▸ **DIRECTIONS FOR THIS TASK**
Transcribe each line of the data below word for word, leaving out the pictures.

* BEGIN RECORD EXCERPTS *

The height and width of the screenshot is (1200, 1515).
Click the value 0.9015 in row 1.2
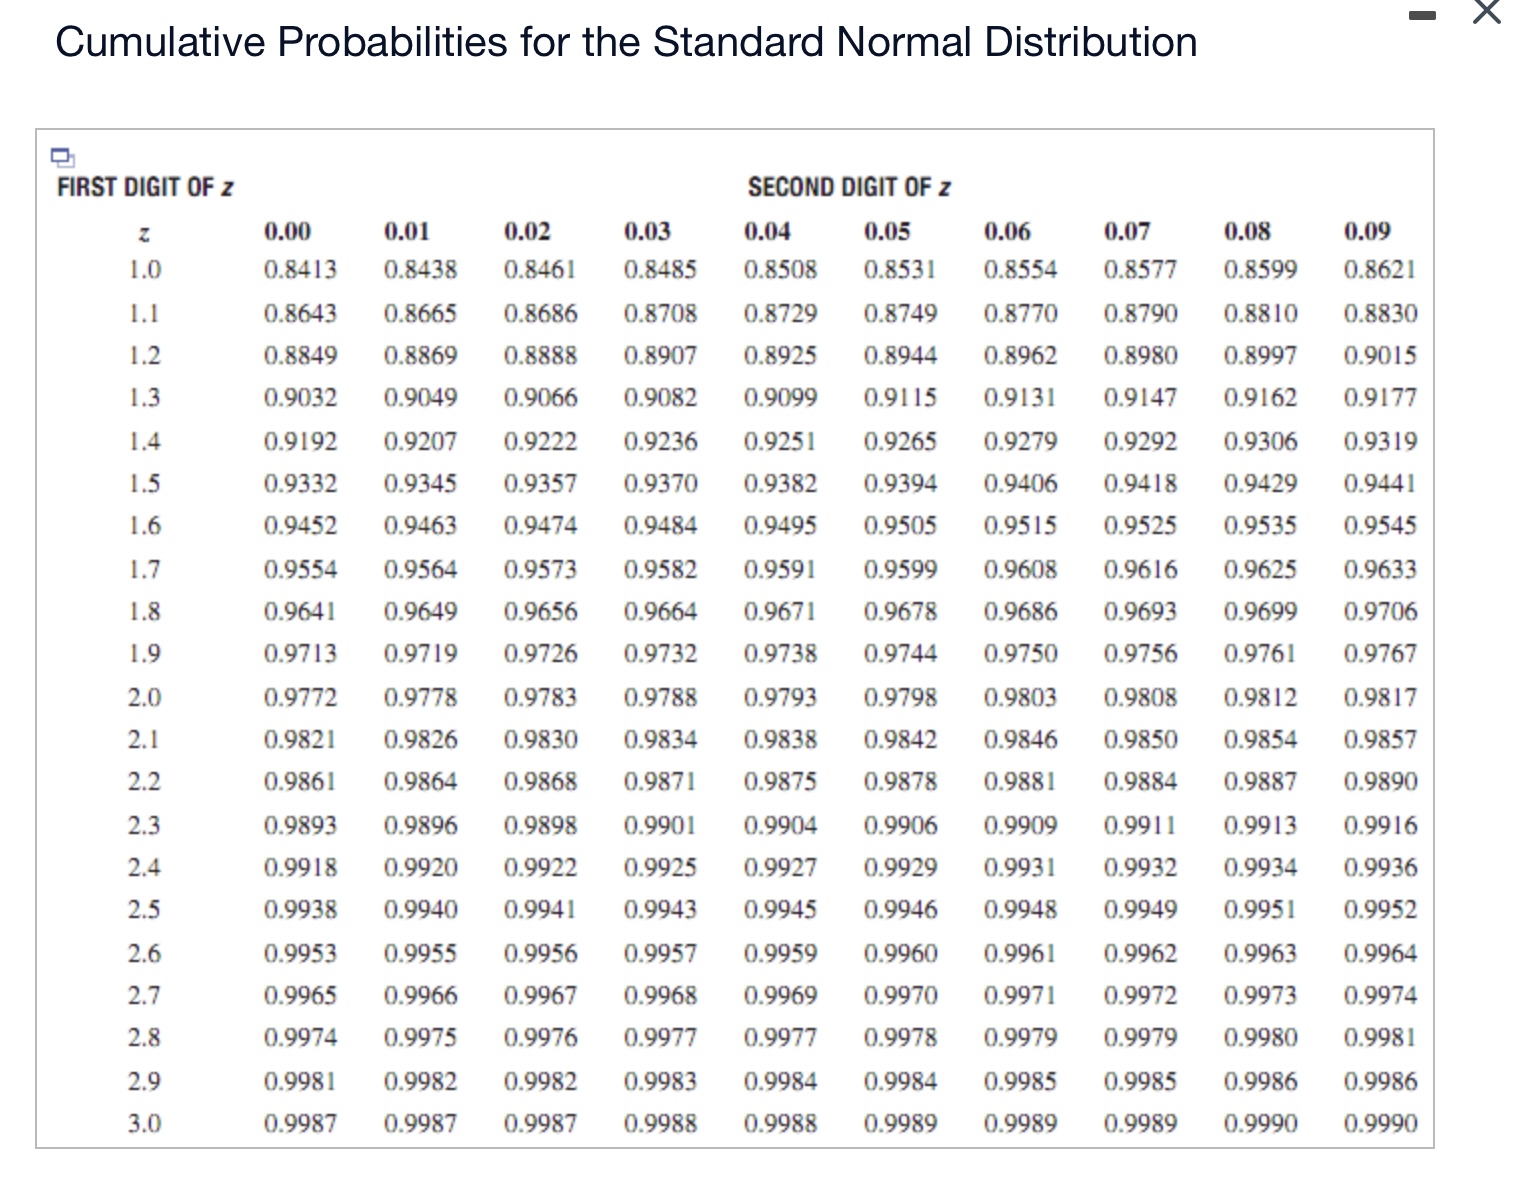(x=1380, y=355)
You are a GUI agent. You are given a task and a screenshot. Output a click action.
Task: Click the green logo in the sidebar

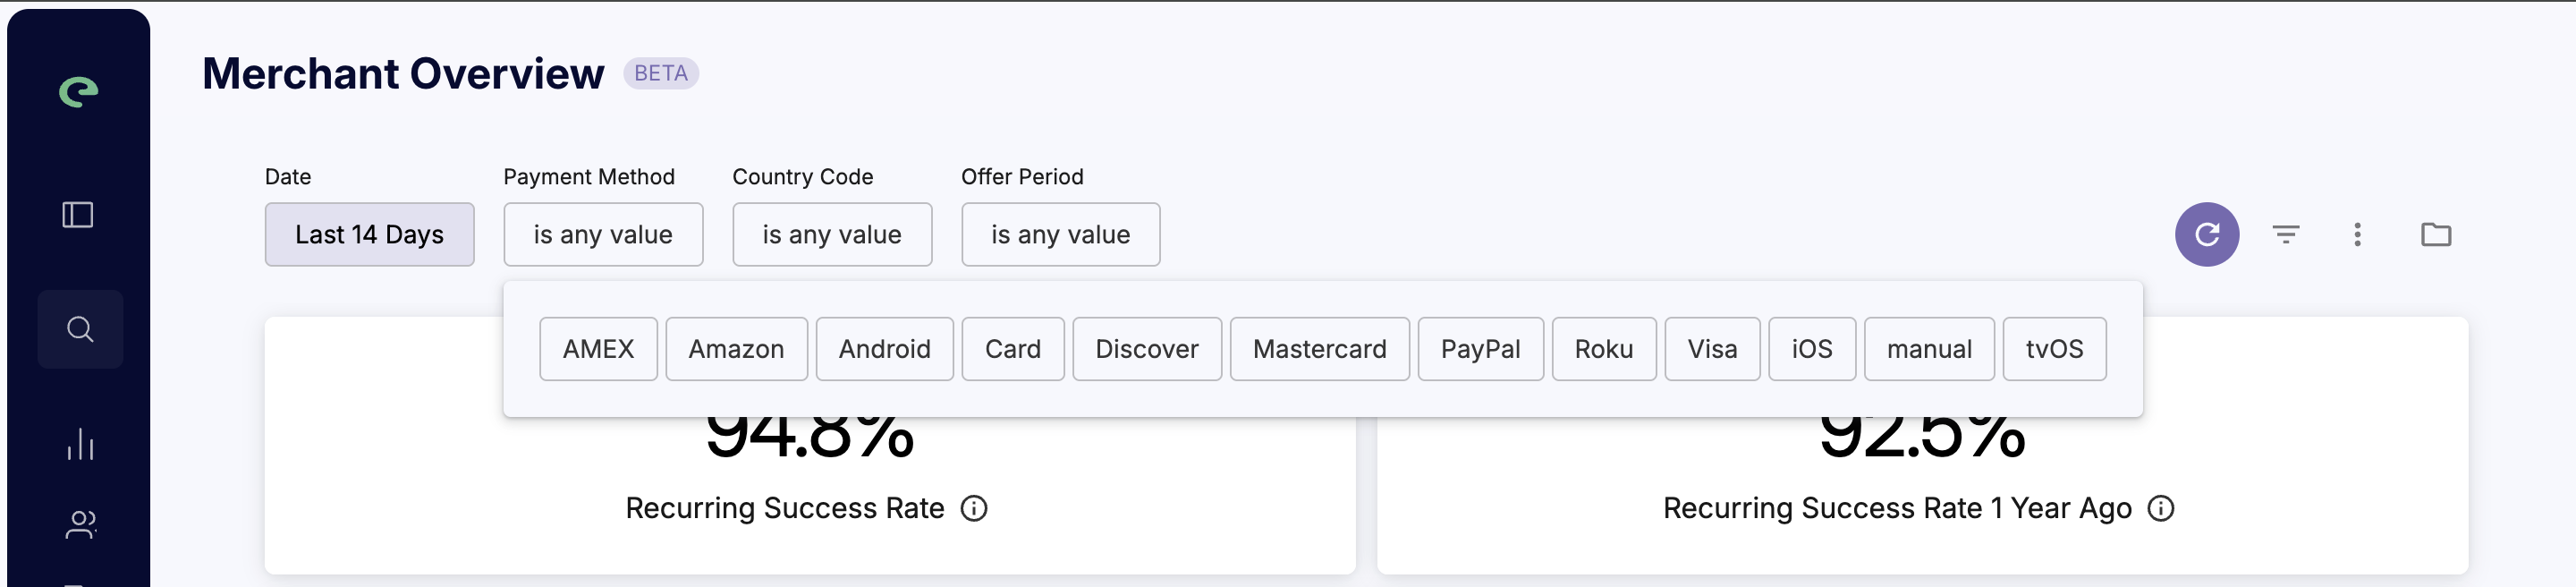tap(78, 92)
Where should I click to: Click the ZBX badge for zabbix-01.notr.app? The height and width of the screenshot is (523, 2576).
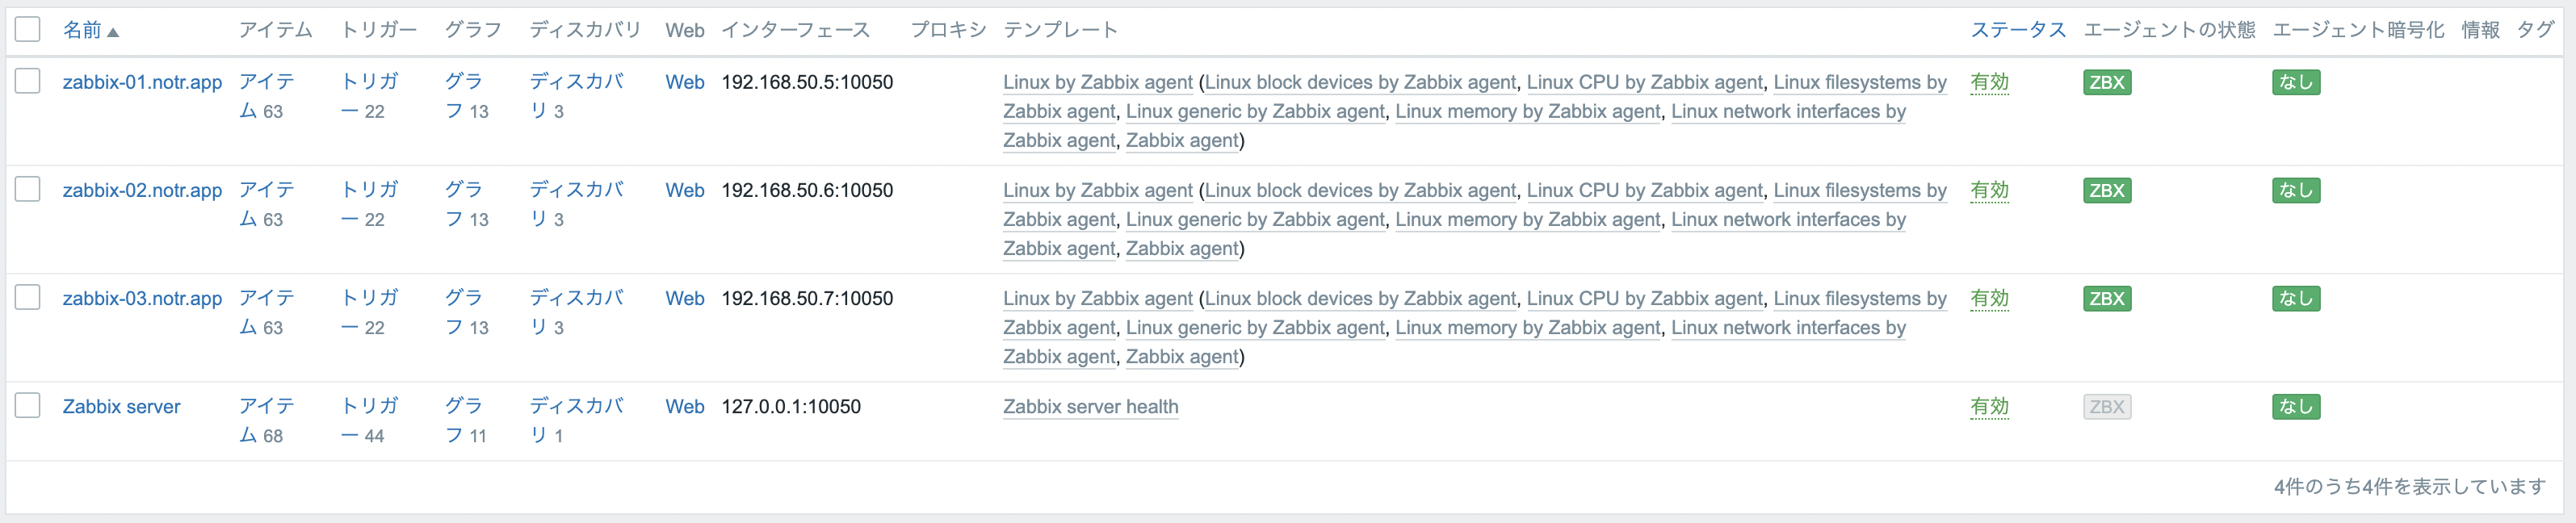[x=2106, y=82]
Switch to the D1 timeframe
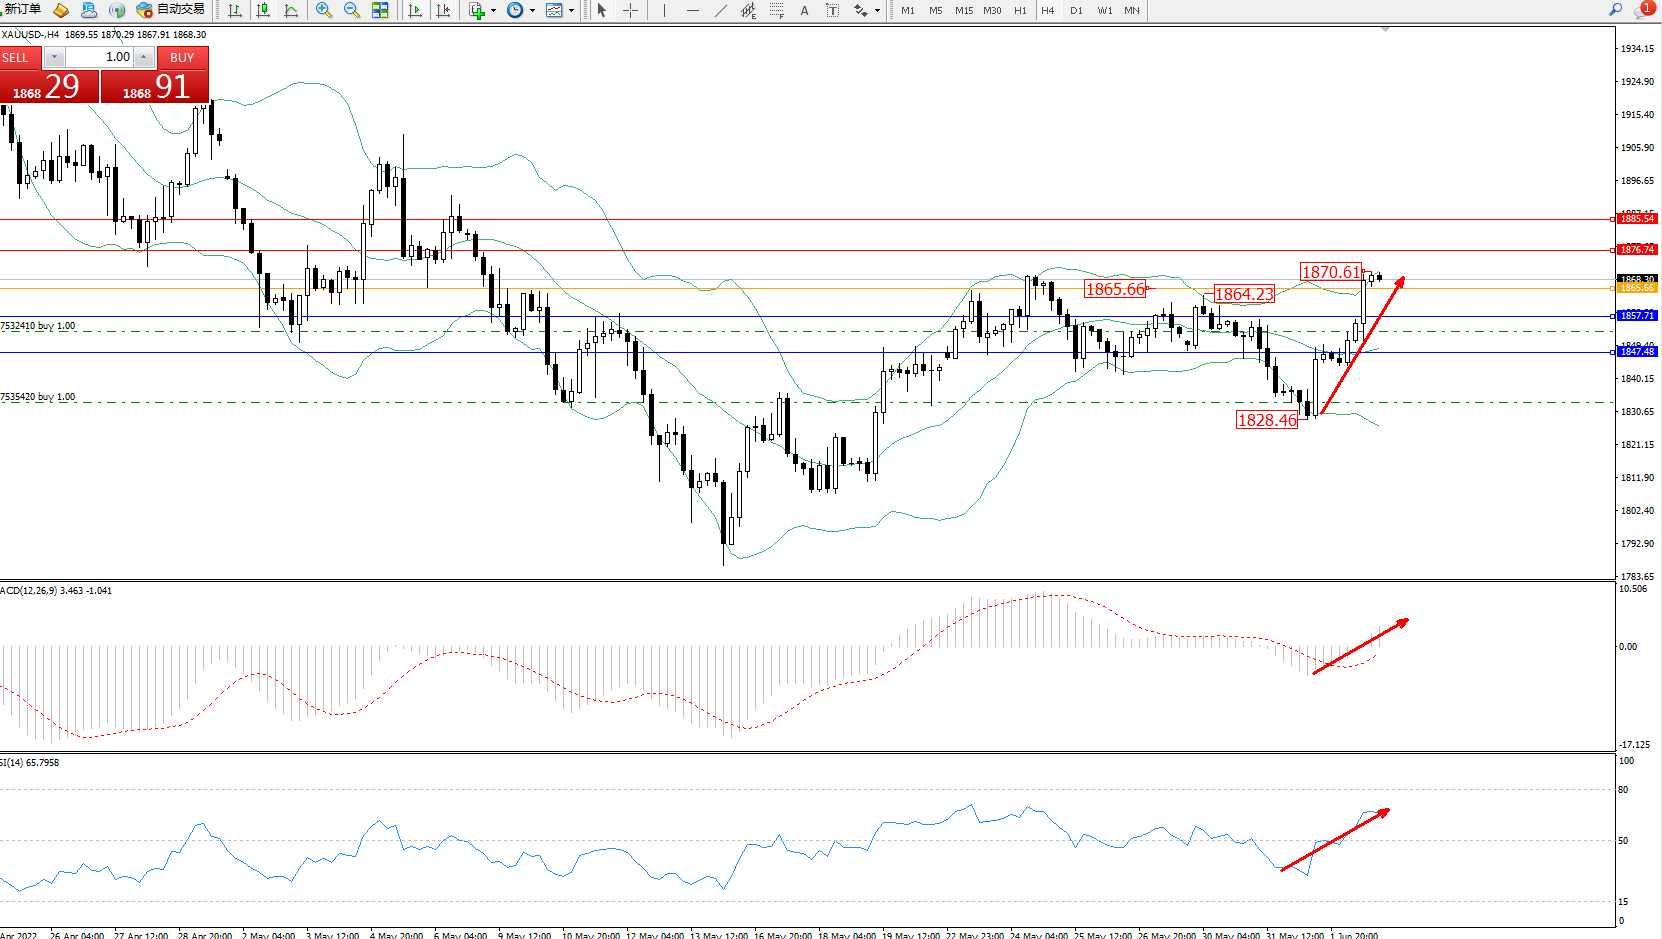Screen dimensions: 1662x939 click(x=1076, y=11)
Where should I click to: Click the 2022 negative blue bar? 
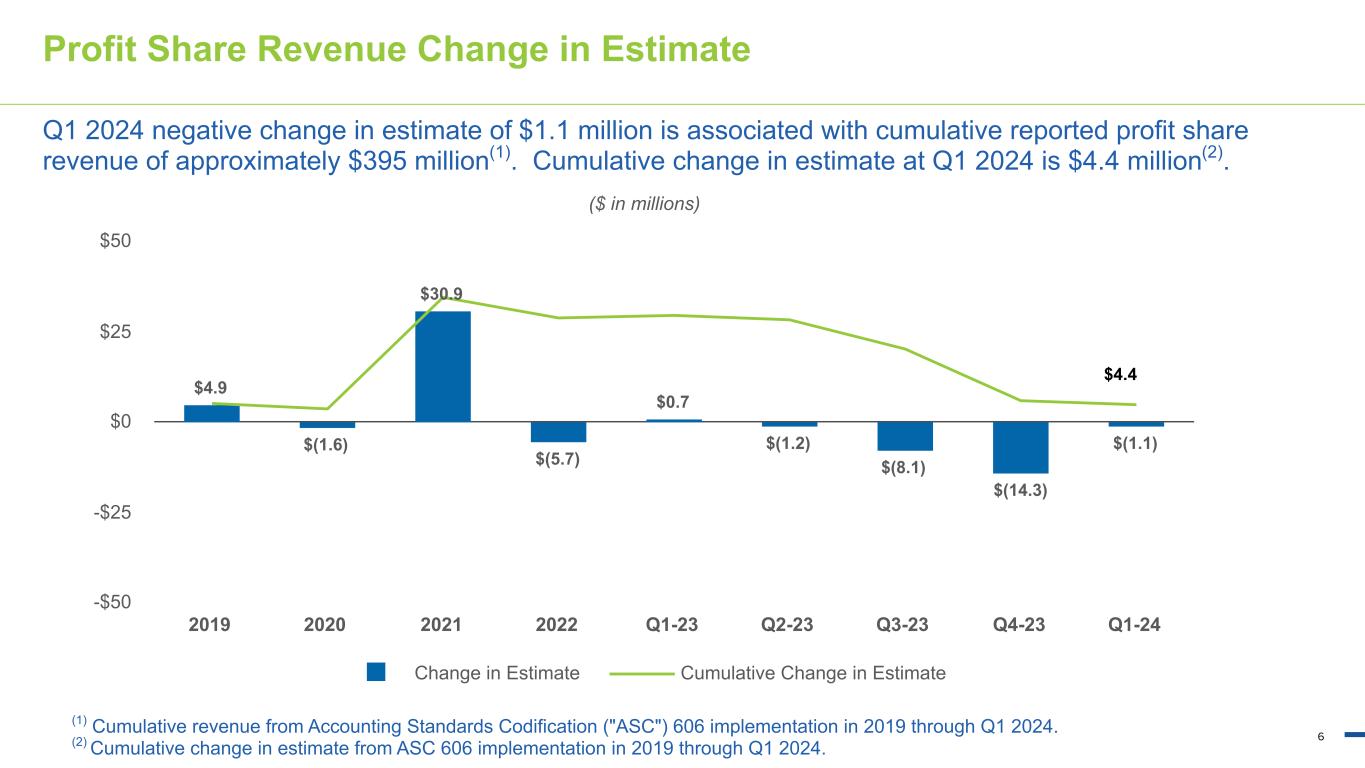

* END RECORD EXCERPTS *

▸ **EXERCISE RESPONSE**
The height and width of the screenshot is (1200, 1515).
Click the value 0.9015 in row 1.2
(x=1380, y=355)
You are a GUI agent. You are given a task and a screenshot. Output a click action.
Task: Click the green logo in the sidebar

tap(78, 92)
Where should I click to: Click the ZBX badge for zabbix-01.notr.app? The height and width of the screenshot is (523, 2576).
[x=2106, y=82]
Switch to the D1 timeframe
Screen dimensions: 1662x939 click(x=1076, y=11)
Where should I click to: Click the 2022 negative blue bar? 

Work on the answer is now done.